Der US-Vizepräsident JD Vance erklärte, dass Grönland für die Verteidigung der USA und der Welt gegen potenzielle russische oder chinesische Raketenangriffe "von entscheidender Bedeutung" sei, und fügte hinzu, dass Europa und Dänemark "keine gute Arbeit" bei der Sicherung des Gebiets geleistet hätten. Vance äußerte sich in einem Interview mit Fox News und betonte, dass in die Verteidigung Grönlands zu wenig investiert worden sei und dass man es versäumt habe, auf das Interesse des ehemaligen Präsidenten Donald Trump an dem Thema einzugehen.
Vances Äußerungen fallen inmitten laufender Diskussionen innerhalb der US-Regierung über Grönland, ein teilautonomes dänisches Gebiet. Das Weiße Haus erklärte, dass Beamte "aktiv" über ein potenzielles Angebot zum Kauf Grönlands diskutieren, einen Tag nach einem Vorschlag für mögliche militärische Maßnahmen zur Annexion an die USA.
Dänemark, ein NATO-Verbündeter, hat gewarnt, dass ein solcher Schritt das Bündnis gefährden würde. Sowohl Grönland als auch Dänemark haben stets betont, dass die Insel nicht zum Verkauf steht. Paulin Kola von Reuters berichtete, dass sich europäische Verbündete hinter Dänemark gestellt haben.
Die strategische Lage Grönlands zwischen Nordamerika und der Arktis macht es trotz seiner geringen Bevölkerungsdichte wertvoll für Frühwarnsysteme gegen Raketenangriffe und für die Überwachung von Schiffen in der Region. Die USA unterhalten bereits eine militärische Präsenz von über 100 Mann auf der Insel.
Die Debatte über die Sicherheit Grönlands unterstreicht die wachsende geopolitische Bedeutung der Arktis, insbesondere da der Klimawandel sie zugänglicher macht.

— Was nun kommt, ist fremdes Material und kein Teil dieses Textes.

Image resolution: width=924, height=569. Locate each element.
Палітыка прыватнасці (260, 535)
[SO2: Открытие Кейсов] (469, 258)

Das Interesse der USA an Grönland reicht Jahrzehnte zurück, aber Trumps öffentliche Erwägung, die Insel zu kaufen, lenkte die Aufmerksamkeit erneut auf das Thema. Die aktuellen Diskussionen spiegeln die anhaltenden Bedenken hinsichtlich potenzieller Bedrohungen durch Russland und China in der Arktis wider.